Which is to say, I have no idea if this is a common challenge where it’s worth my time/effort to do something with these building blocks.
Feedback welcome. I’d love the perspective of this community on SQLDatabase/Data Pipeline/Data Warehousing problem & solutions space.
What Data Warehouse (Snowflake, BigQuery, ?) and BI tools are folks using? I’ve PowerBI in a few posts.
I’m very interested in understanding more about what you have achieved as I foresee a similar need in the near future. Given the driver was a large number of records, and I assume you are using APIs to grab the data, how are you dealing with the daily API limit? As for target BI platform in our case that would be MS Fabric and Power BI
@LeighBerre96926
Yep. Luckily for now, we upgraded our API usage so we have the headroom to complete the data loader job.
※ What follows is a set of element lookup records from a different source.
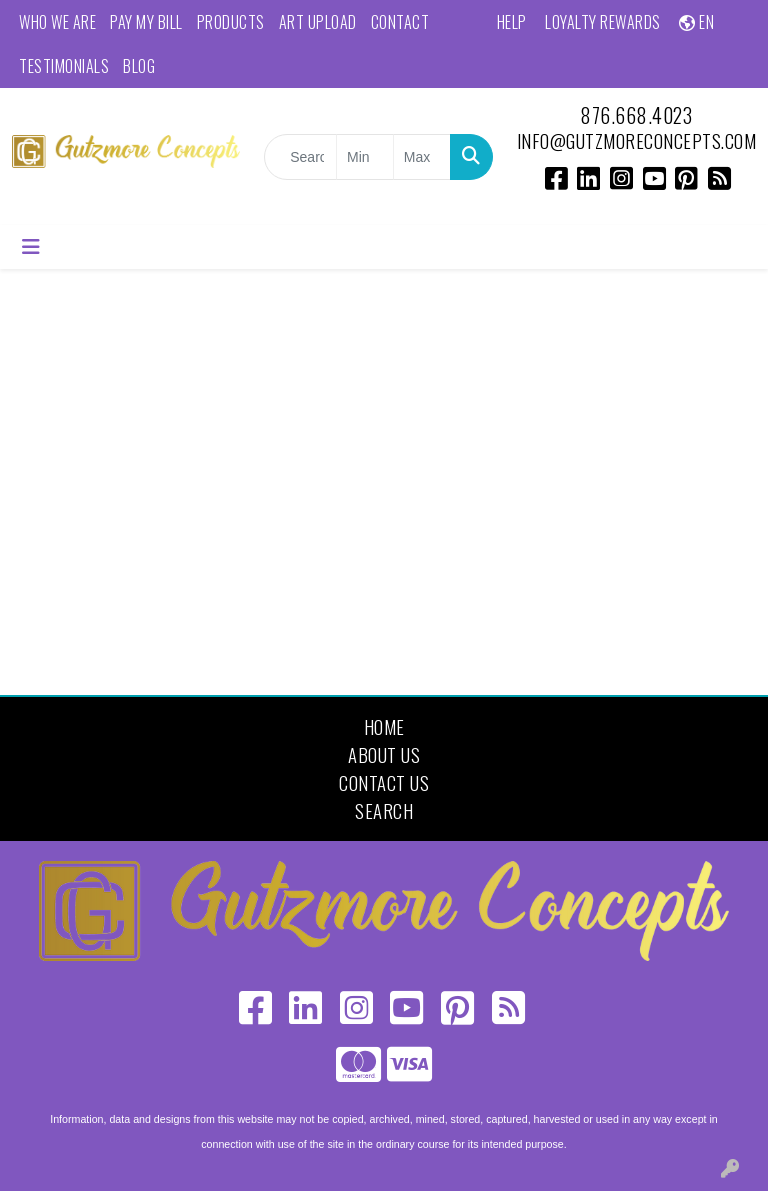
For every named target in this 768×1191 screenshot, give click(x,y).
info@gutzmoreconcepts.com (637, 140)
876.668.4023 (636, 115)
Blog (139, 66)
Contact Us (384, 782)
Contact (400, 22)
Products (231, 22)
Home (384, 726)
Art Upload (318, 22)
That said, I built a throttler where you set X number of API requests in reserve and the data loader won’t ever exceed that. So stop loading data when Current Usage + Reserve >= Plan Daily Total.
Our current reserve is about 110% of a recent peak, on assumption that will be enough so that a typical daily usage can work without interruption.
The goal at this point was to ensure the data loader won’t exhaust the accounts API limit. Which it does.
But since we haven’t hit our API limits, I haven’t started working on sequencing of data so that over x periods 100% of data is loaded.
That is if we need 10,000 API requests to load the data and the daily limit is 5,000, how do we minimize the staleness of data knowing that we cannot refresh the entire dataset in single run. I have a few ideas, but haven’t implemented anything since this isn’t pressing issue right now.
One caveat, the actual mechanism I’m taking advantage of to get “remaining API for the day” recently stopped working and my account is in bit of a funky state, and support suggest that my client unshare everything with me and re-share. I’m in the middle of some critical work and I don’t want to risk losing a few days while my account access gets squared away.
This used to work for me for real-time API usage states
https://api.knack.com/v1/accounts/{{KNACK_ACCOUNT_ID}}/usage/api
As I said, it stopped, but my account is also funky right now so I don’t know if access to this endpoint disappeared or it’s just my account.
Sounds like you have a really good model there. If it plans out as I expect I’ll reach our and try to pick your brain a little more.